I recommend 2x speed.
Summary, made with
(yt-whisper https://www.youtube.com/watch?v=TX-U9qwANPQ | head; echo; echo "What topics does the above presentation cover? What notable results and surprising capabilities?") | openai complete - using a simple youtube whisper script and the openai-cli python package (haven't checked with openai model it invokes by default).

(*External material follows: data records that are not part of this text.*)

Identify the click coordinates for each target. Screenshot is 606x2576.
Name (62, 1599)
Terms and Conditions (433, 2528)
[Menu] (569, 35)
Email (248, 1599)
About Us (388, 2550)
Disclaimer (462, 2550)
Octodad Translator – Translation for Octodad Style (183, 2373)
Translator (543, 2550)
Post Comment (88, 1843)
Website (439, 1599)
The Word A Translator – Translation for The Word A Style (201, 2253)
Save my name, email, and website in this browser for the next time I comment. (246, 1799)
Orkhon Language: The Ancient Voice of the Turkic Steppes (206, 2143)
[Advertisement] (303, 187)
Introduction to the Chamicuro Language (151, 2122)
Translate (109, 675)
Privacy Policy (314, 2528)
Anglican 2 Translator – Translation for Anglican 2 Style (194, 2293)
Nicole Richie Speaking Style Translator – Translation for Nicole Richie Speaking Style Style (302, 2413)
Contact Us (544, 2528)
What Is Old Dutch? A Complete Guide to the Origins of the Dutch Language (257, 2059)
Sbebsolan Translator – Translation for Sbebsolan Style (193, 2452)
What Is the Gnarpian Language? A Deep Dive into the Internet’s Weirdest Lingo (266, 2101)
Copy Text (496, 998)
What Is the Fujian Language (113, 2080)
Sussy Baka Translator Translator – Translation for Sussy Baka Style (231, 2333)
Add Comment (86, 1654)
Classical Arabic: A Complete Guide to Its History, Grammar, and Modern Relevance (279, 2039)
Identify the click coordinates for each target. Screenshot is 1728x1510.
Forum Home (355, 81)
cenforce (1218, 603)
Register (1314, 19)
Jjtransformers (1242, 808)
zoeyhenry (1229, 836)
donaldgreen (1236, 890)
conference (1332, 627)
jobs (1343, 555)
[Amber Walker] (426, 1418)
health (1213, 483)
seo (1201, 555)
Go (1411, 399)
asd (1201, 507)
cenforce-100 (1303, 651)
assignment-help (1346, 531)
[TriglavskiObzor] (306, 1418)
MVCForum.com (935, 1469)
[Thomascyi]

The above presentation covers the topic of program synthesis for interpretable machine learning. It discusses the age-old question of what is interpretability and how program synthesis can be used to solve or understand tasks such as RNA splicing. Notable results and surprising capabilities include the ability to generate programs that can accurately predict the outcome of a given task, as well as the ability to generate programs that can explain the underlying logic of a given task.
Human residual on this summary: In particular, he goes into some interesting stuff on how you can formally verify the dynamics of a policy with respect to its environmental outcomes, if it's sufficiently simple, and demonstrates such "sufficiently simple" demonstrations for surprisingly complex behaviors. Notably, this involves greatly sparsifying the connectivity of what would have been a transformer.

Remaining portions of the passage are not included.